▸ **What the exercise asks**
Reproduce every entry exactly, without alteration.

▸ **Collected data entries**
▬▬▬

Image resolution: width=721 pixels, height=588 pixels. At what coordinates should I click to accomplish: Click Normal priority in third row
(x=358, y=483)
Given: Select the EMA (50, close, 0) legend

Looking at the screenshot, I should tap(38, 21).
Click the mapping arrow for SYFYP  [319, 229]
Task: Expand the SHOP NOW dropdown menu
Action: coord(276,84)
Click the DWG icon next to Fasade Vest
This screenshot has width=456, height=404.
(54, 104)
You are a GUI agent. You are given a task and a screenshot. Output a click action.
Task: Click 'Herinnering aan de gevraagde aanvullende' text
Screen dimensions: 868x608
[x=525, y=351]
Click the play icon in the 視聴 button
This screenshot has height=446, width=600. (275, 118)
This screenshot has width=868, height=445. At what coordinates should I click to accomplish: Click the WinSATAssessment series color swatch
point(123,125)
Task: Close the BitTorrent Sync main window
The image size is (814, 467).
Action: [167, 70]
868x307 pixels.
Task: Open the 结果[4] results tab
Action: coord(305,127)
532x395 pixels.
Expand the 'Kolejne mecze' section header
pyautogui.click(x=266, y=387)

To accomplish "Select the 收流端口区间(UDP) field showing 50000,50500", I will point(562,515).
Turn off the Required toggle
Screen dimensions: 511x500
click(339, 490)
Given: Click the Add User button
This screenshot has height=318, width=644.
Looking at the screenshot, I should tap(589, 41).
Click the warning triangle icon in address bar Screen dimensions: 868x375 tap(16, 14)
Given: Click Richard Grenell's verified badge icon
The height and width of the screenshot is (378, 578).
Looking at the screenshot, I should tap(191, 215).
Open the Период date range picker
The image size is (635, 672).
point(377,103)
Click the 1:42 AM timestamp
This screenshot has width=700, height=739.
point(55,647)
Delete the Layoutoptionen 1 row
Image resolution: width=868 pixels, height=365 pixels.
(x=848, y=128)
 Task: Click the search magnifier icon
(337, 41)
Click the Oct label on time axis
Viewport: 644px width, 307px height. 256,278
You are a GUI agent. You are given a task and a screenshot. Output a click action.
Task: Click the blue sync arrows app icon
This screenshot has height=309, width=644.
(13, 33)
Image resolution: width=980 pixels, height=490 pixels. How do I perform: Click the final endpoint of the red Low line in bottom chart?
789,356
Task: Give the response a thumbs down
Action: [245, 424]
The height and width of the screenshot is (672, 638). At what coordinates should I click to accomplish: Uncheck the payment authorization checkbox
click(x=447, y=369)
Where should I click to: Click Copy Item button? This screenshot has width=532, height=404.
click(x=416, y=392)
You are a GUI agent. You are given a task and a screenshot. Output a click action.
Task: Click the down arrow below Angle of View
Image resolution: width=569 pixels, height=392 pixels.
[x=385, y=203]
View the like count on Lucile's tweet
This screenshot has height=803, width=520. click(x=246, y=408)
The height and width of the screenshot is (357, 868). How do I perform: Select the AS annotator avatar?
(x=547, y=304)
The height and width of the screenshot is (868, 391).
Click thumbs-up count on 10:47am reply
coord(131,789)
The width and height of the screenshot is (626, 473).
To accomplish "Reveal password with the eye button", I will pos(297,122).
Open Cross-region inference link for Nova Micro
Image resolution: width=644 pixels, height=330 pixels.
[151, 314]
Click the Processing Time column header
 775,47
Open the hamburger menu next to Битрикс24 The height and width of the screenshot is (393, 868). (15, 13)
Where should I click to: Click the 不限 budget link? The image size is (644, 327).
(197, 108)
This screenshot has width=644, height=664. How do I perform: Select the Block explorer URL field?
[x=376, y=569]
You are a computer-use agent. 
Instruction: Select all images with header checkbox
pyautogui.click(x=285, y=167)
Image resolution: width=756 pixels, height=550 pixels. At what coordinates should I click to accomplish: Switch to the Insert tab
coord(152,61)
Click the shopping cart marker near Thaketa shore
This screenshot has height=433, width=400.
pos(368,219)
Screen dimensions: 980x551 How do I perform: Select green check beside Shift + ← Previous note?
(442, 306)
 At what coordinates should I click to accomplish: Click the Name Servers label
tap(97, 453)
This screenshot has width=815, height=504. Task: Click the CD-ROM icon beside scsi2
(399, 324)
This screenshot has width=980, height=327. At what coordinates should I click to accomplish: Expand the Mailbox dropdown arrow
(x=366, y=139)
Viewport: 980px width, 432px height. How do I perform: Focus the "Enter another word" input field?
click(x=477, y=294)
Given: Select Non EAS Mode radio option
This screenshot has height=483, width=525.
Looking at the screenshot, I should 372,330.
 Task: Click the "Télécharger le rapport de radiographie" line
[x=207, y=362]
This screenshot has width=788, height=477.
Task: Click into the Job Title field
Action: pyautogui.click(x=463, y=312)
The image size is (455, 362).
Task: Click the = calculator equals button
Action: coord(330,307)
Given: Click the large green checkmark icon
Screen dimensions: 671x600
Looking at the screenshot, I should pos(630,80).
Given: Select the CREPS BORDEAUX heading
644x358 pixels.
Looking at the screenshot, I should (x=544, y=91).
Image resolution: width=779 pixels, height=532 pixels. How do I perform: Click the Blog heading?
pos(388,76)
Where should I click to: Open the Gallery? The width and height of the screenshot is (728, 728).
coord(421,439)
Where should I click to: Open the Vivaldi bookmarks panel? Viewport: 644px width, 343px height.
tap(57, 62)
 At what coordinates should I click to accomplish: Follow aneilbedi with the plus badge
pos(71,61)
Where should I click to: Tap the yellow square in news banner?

▬▬▬

▸ **Your response**
Image resolution: width=721 pixels, height=588 pixels. At what coordinates should I click to accomplish: Click Normal priority in third row
(x=358, y=483)
Given: Select the EMA (50, close, 0) legend

Looking at the screenshot, I should tap(38, 21).
Click the mapping arrow for SYFYP  [319, 229]
Task: Expand the SHOP NOW dropdown menu
Action: coord(276,84)
Click the DWG icon next to Fasade Vest
This screenshot has width=456, height=404.
(54, 104)
You are a GUI agent. You are given a task and a screenshot. Output a click action.
Task: Click 'Herinnering aan de gevraagde aanvullende' text
Screen dimensions: 868x608
[x=525, y=351]
Click the play icon in the 視聴 button
This screenshot has height=446, width=600. (275, 118)
This screenshot has width=868, height=445. At what coordinates should I click to accomplish: Click the WinSATAssessment series color swatch
point(123,125)
Task: Close the BitTorrent Sync main window
The image size is (814, 467).
Action: [167, 70]
868x307 pixels.
Task: Open the 结果[4] results tab
Action: coord(305,127)
532x395 pixels.
Expand the 'Kolejne mecze' section header
pyautogui.click(x=266, y=387)

To accomplish "Select the 收流端口区间(UDP) field showing 50000,50500", I will point(562,515).
Turn off the Required toggle
Screen dimensions: 511x500
click(339, 490)
Given: Click the Add User button
This screenshot has height=318, width=644.
Looking at the screenshot, I should tap(589, 41).
Click the warning triangle icon in address bar Screen dimensions: 868x375 tap(16, 14)
Given: Click Richard Grenell's verified badge icon
The height and width of the screenshot is (378, 578).
Looking at the screenshot, I should tap(191, 215).
Open the Период date range picker
The image size is (635, 672).
point(377,103)
Click the 1:42 AM timestamp
This screenshot has width=700, height=739.
point(55,647)
Delete the Layoutoptionen 1 row
Image resolution: width=868 pixels, height=365 pixels.
(x=848, y=128)
 Task: Click the search magnifier icon
(337, 41)
Click the Oct label on time axis
Viewport: 644px width, 307px height. 256,278
You are a GUI agent. You are given a task and a screenshot. Output a click action.
Task: Click the blue sync arrows app icon
This screenshot has height=309, width=644.
(13, 33)
Image resolution: width=980 pixels, height=490 pixels. How do I perform: Click the final endpoint of the red Low line in bottom chart?
789,356
Task: Give the response a thumbs down
Action: [245, 424]
The height and width of the screenshot is (672, 638). At what coordinates should I click to accomplish: Uncheck the payment authorization checkbox
click(x=447, y=369)
Where should I click to: Click Copy Item button? This screenshot has width=532, height=404.
click(x=416, y=392)
You are a GUI agent. You are given a task and a screenshot. Output a click action.
Task: Click the down arrow below Angle of View
Image resolution: width=569 pixels, height=392 pixels.
[x=385, y=203]
View the like count on Lucile's tweet
This screenshot has height=803, width=520. click(x=246, y=408)
The height and width of the screenshot is (357, 868). How do I perform: Select the AS annotator avatar?
(x=547, y=304)
The height and width of the screenshot is (868, 391).
Click thumbs-up count on 10:47am reply
coord(131,789)
The width and height of the screenshot is (626, 473).
To accomplish "Reveal password with the eye button", I will pos(297,122).
Open Cross-region inference link for Nova Micro
Image resolution: width=644 pixels, height=330 pixels.
[151, 314]
Click the Processing Time column header
 775,47
Open the hamburger menu next to Битрикс24 The height and width of the screenshot is (393, 868). (15, 13)
Where should I click to: Click the 不限 budget link? The image size is (644, 327).
(197, 108)
This screenshot has width=644, height=664. How do I perform: Select the Block explorer URL field?
[x=376, y=569]
You are a computer-use agent. 
Instruction: Select all images with header checkbox
pyautogui.click(x=285, y=167)
Image resolution: width=756 pixels, height=550 pixels. At what coordinates should I click to accomplish: Switch to the Insert tab
coord(152,61)
Click the shopping cart marker near Thaketa shore
This screenshot has height=433, width=400.
pos(368,219)
Screen dimensions: 980x551 How do I perform: Select green check beside Shift + ← Previous note?
(442, 306)
 At what coordinates should I click to accomplish: Click the Name Servers label
tap(97, 453)
This screenshot has width=815, height=504. Task: Click the CD-ROM icon beside scsi2
(399, 324)
This screenshot has width=980, height=327. At what coordinates should I click to accomplish: Expand the Mailbox dropdown arrow
(x=366, y=139)
Viewport: 980px width, 432px height. How do I perform: Focus the "Enter another word" input field?
click(x=477, y=294)
Given: Select Non EAS Mode radio option
This screenshot has height=483, width=525.
Looking at the screenshot, I should 372,330.
 Task: Click the "Télécharger le rapport de radiographie" line
[x=207, y=362]
This screenshot has width=788, height=477.
Task: Click into the Job Title field
Action: pyautogui.click(x=463, y=312)
The image size is (455, 362).
Task: Click the = calculator equals button
Action: coord(330,307)
Given: Click the large green checkmark icon
Screen dimensions: 671x600
Looking at the screenshot, I should pos(630,80).
Given: Select the CREPS BORDEAUX heading
644x358 pixels.
Looking at the screenshot, I should (x=544, y=91).
Image resolution: width=779 pixels, height=532 pixels. How do I perform: Click the Blog heading?
pos(388,76)
Where should I click to: Open the Gallery? The width and height of the screenshot is (728, 728).
coord(421,439)
Where should I click to: Open the Vivaldi bookmarks panel? Viewport: 644px width, 343px height.
tap(57, 62)
 At what coordinates should I click to accomplish: Follow aneilbedi with the plus badge
pos(71,61)
Where should I click to: Tap the yellow square in news banner?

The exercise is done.